Alors que l’année 2025 s’achève sur des sommets inédits en matière de concentration de richesses, un mouvement discret mais massif est à l’œuvre : l’émergence de nouveaux milliardaires issus de l’héritage. Derrière les chiffres impressionnants, une recomposition silencieuse des puissances économiques familiales, sur fond de transition générationnelle.
Héritage : 91 milliardaires en plus en 2025 dans le monde

Une vague intergénérationnelle de milliardaires héritiers
Les grandes dynasties économiques mondiales entament un vaste transfert de fortune, modifiant profondément l’architecture du capital familial, comme le constate le rapport "Billionaire Ambitions Report 2025" publié par UBS. « Une nouvelle génération de milliardaires est en train d’émerger à l’échelle mondiale, combinant héritiers et créateurs de richesse autodidactes », selon UBS. Dans ce panorama, les États-Unis dominent toujours en nombre absolu, avec 924 milliardaires, soit près d’un tiers du total mondial.
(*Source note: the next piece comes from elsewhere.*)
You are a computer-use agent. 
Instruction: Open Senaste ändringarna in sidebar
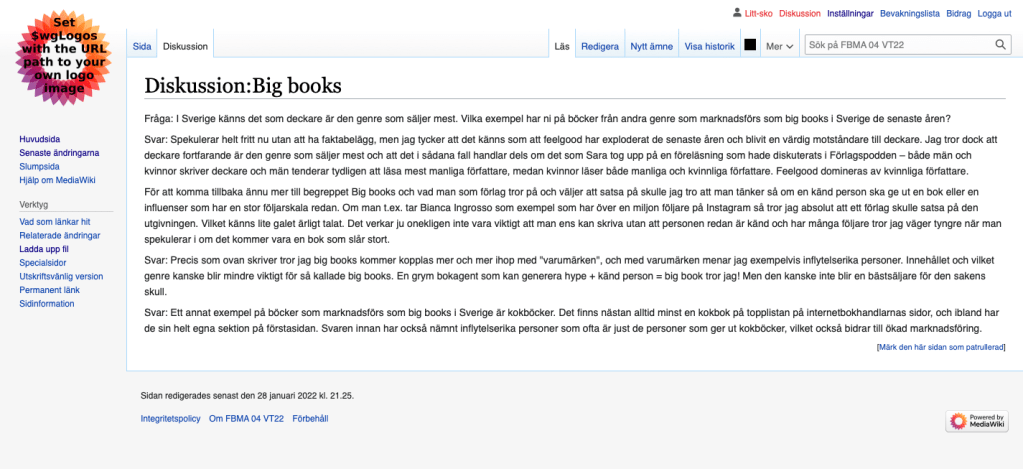pyautogui.click(x=59, y=152)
Cependant, c’est la structure même de cette richesse qui évolue : 74 % des milliardaires américains sont encore des entrepreneurs autodidactes, mais un basculement s’opère.
En effet, 2,8 trillions de dollars — soit plus de 2 600 milliards d’euros — devraient être transférés aux héritiers américains dans les quinze années à venir. Une transmission colossale, représentant plus de 40 % du patrimoine actuel des ultra-riches américains, estimé à 6,9 trillions de dollars en 2025. Derrière ces chiffres, ce sont des noms, des lignées, des entreprises. Le rapport ne cite pas de familles précises, mais confirme que « le transfert intergénérationnel de richesses s’accélère et redéfinit les dynamiques de pouvoir familial et économique ».
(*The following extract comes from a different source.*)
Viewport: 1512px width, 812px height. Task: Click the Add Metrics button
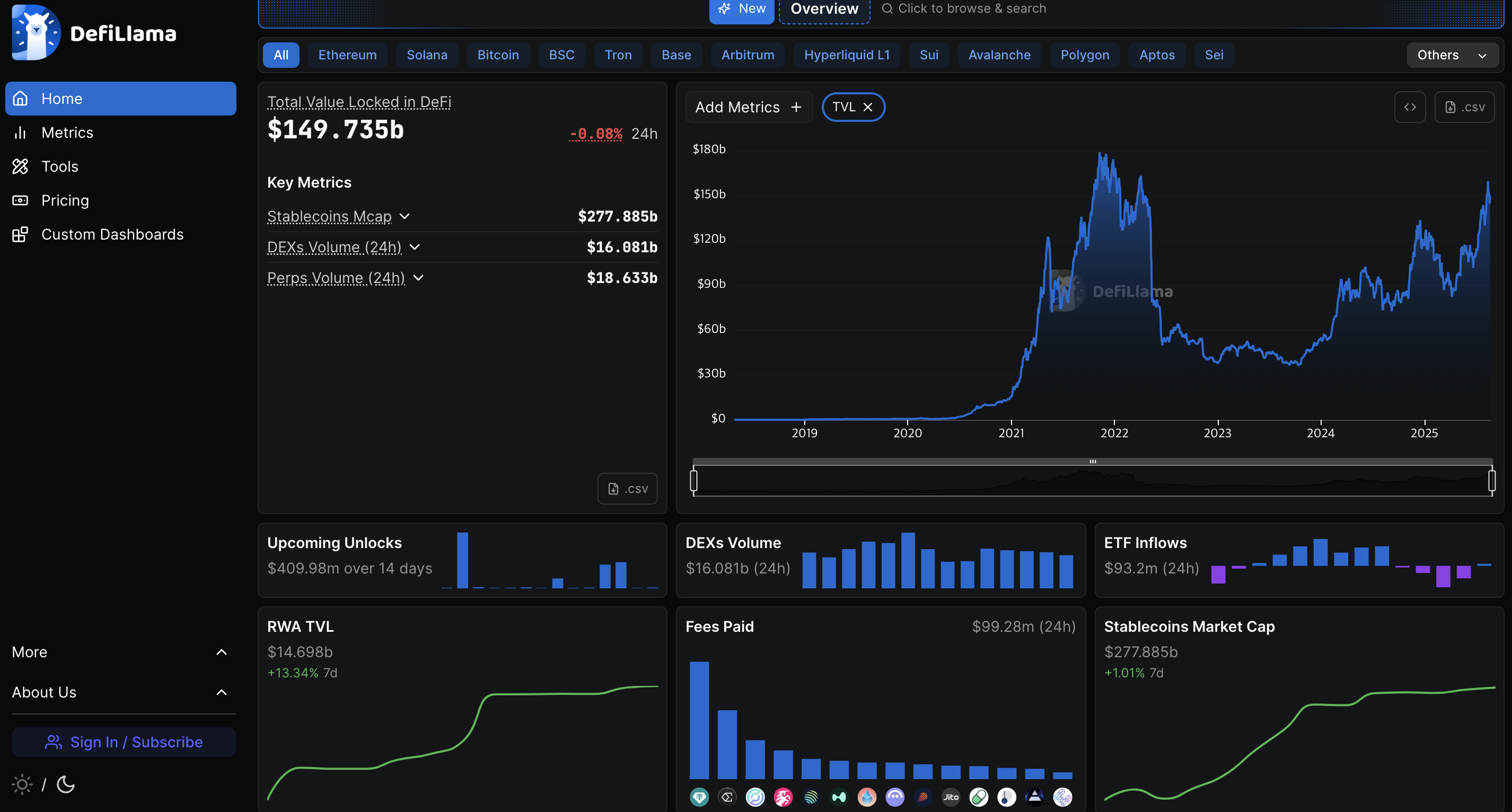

Quand les fortunes héritées redessinent la carte mondiale du capital
Le phénomène n’est pas cantonné aux États-Unis. À l’échelle mondiale, la transmission patrimoniale transforme la géographie des milliardaires, tant en nombre qu’en origine des fortunes. En Asie, notamment en Chine et en Inde, les héritiers de grandes fortunes technologiques ou industrielles commencent à prendre les rênes d’empires bâtis dans les années 2000–2020. Bien que les données chiffrées manquent dans le rapport d’UBS, l’analyse qualitative évoque une « transformation de la manière dont les familles connectent, collaborent et débloquent des opportunités au-delà des frontières », selon UBS, dans une déclaration traduite de l’anglais.
L’Europe, pour sa part, voit un retour en force de ses vieilles fortunes industrielles. Les héritiers de groupes familiaux historiques dans l’automobile, le luxe ou la chimie accèdent à des niveaux de capital inégalés. Si l’on ignore pour l’instant le nombre exact de nouveaux milliardaires européens liés à l’héritage, les grandes maisons suisses, françaises et allemandes y jouent un rôle structurant. En parallèle, l’Amérique latine et certaines monarchies du Golfe enregistrent aussi une recrudescence de milliardaires d’origine héréditaire, souvent adossés à des fortunes immobilières, pétrolières ou minières.
Le capital familial sous tension : héritiers stratèges ou gestionnaires passifs ?
Ce vaste transfert de richesses ne se limite pas à une simple passation. Il soulève des enjeux complexes de gouvernance familiale, de gestion d’actifs, et de transmission de valeurs. UBS souligne que cette génération d’héritiers se distingue par une approche plus collaborative et transnationale, en rupture avec la logique patriarcale et centralisée du passé. L'enjeu ne se résume donc pas à recevoir, mais à incarner une vision stratégique capable de pérenniser, voire d’amplifier les dynasties familiales. À ce titre, la gestion des patrimoines héréditaires devient un terrain d’innovation, notamment via des structures de family office plus souples, connectées à des enjeux environnementaux ou sociétaux.
Ce renouveau s’accompagne néanmoins de tensions. Certains héritiers se retrouvent aux prises avec des attentes contradictoires : maintenir l’unité du capital, préserver l’image de la famille et affirmer leur propre légitimité entrepreneuriale. L’équilibre entre héritage et autonomie devient dès lors un art stratégique à part entière. Dans cette nouvelle ère, les milliardaires héritiers ne sont plus de simples figures passives : ils incarnent désormais une force économique structurante, façonnée par le poids du passé et les défis du présent.